L'histoire :
Joe Matt, cartooniste trentenaire, habite chichement à Toronto en compagnie de sa copine, Trish. En journée, alors qu’il est sensé bosser sur ses BD autobiographiques, il passe le plus clair de son temps à glander ou à passer des coups de fils pendant des heures à son pote Seth, lui narrant par le menu ses moindres états d’âmes. Le reste du temps, il se masturbe, s’imaginant entre les mains de deux créatures exotiques, bisexuelles et expertes en Kamasutra… Or, lorsque Trish rentre, il est détestable et méprisable avec elle. Résultat : ils passent leurs soirées à s’engueuler. Ce qui agace aussi Joe, c’est son voisin du dessus, un gros bonhomme poilu, cultivé mais sans le sou, qui l’abreuve à la moindre occasion d’un flot de données qui ne l’intéressent pas le moins du monde. Un jour, Trish lui annonce que dans le nouveau job qu’elle vient de trouver, il y a cette mignonne métis sur laquelle Joe fantasme complètement. Dès lors, il n’aura de cesse que de la rencontrer, de provoquer la discussion, sous les yeux logiquement outrés de Trish ! Un jour, elle en a assez d’être malheureuse et elle le quitte. Les premiers jours, Joe fait mine de s’en foutre royalement. Mais il déchante rapidement lorsqu’elle lui annonce qu’elle a trouvé un autre homme, bien plus avenant à son égard…
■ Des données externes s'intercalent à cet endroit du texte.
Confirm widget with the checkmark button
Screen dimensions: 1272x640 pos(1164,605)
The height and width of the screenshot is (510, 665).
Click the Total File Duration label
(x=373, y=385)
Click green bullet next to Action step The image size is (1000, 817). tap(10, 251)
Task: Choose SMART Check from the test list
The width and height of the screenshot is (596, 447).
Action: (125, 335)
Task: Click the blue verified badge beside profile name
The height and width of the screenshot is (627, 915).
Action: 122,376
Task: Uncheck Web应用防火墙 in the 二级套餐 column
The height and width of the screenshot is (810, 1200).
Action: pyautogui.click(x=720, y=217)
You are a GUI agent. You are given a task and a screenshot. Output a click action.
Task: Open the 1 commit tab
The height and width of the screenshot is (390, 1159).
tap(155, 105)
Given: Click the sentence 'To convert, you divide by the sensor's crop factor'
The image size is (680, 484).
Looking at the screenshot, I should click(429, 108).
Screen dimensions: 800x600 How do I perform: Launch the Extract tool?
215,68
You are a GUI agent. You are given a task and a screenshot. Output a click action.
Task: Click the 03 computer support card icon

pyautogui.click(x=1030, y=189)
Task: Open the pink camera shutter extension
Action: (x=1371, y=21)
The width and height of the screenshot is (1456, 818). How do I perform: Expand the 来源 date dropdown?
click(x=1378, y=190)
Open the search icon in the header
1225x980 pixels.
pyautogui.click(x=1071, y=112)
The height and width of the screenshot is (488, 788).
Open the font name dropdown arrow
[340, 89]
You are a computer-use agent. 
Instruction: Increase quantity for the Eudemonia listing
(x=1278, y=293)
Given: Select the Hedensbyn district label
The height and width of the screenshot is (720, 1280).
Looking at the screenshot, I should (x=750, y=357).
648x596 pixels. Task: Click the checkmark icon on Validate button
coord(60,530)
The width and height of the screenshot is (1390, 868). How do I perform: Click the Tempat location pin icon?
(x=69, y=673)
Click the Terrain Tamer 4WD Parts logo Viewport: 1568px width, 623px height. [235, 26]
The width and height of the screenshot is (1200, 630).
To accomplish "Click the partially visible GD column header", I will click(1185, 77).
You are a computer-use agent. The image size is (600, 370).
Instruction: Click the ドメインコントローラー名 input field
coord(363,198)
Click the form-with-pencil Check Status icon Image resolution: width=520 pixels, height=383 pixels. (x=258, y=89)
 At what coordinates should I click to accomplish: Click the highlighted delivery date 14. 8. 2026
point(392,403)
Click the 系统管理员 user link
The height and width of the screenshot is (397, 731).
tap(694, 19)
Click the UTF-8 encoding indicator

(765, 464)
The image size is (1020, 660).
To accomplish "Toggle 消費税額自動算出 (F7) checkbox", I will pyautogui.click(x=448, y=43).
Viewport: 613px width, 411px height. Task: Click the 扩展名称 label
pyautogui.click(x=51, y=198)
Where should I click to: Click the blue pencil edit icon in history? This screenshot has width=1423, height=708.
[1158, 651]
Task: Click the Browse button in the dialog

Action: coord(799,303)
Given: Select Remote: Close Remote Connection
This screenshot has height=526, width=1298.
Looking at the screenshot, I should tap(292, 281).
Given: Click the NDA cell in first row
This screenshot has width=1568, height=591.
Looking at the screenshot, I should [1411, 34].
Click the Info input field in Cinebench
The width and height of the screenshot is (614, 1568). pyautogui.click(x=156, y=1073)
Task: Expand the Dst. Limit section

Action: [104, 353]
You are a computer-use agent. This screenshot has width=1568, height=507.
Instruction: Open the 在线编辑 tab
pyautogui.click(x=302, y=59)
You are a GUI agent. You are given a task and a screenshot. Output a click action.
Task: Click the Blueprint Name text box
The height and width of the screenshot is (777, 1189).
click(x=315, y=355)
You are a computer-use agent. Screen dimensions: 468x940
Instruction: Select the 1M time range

Ce qu'on en pense sur la planète BD :
Comme dans toutes les autobiographies, ce comics en noir et blanc propose de suivre la vie de son auteur, Joe Matt, un américain habitant Toronto, dans son quotidien banal et sa triste libido. Jusqu’au-boutiste en la démarche, il est ainsi présent, au centre de chacune des cases de ce recueil… un nombrilisme qui pourrait rapidement agacer, s’il s’agissait de se mettre valeur. Or c’est précisément à l’inverse que Joe Matt s’adonne : il assume son moi le plus sincère et le plus pathétique, sans limite. Joe Matt se montre détestable avec sa copine Trish, Joe Matt se masturbe en douce, Joe Matt glande sévère, Joe Matt a une hygiène déplorable, Joe Matt matte (sic) les filles, surtout celles un peu typées, exotiques voire métis ou asiatiques, maigres, aux chevons longs et bruns… car Joe Matt est archi difficile. En ce sens, rarement l’exercice de l’autobio aura autant collé à sa définition. Le plus sincèrement du monde, l’auteur se reconnait volontiers égocentrique, obsédé sexuel, râleur, exigeant, inculte, looser… bref, le titre du recueil est parfaitement adapté. Les 6 histoires courtes qui le composent furent originellement publiés sous formes de fascicules, appelés Peepshow. Graphiquement, les encrages propres et limpides se concentrent avant tout sur des personnages à grosses têtes, surmontant des corps archétypés et des décors bien présents, mais secondaires. Le pire, c’est qu’on ne s’ennuie pas un instant, intrigués que nous sommes de le voir se liquéfier lors de sa prochaine approche de la gente féminine. Cette recette éditoriale a pas mal fonctionné, au point aujourd’hui de traverser l’Atlantique. L’auteur est en effet aujourd’hui considéré comme l’un des piliers de la BD indé et autobiographique, un genre qui trouve son parallèle en France avec les nombreux blogs BD (sur web ou désormais recueils).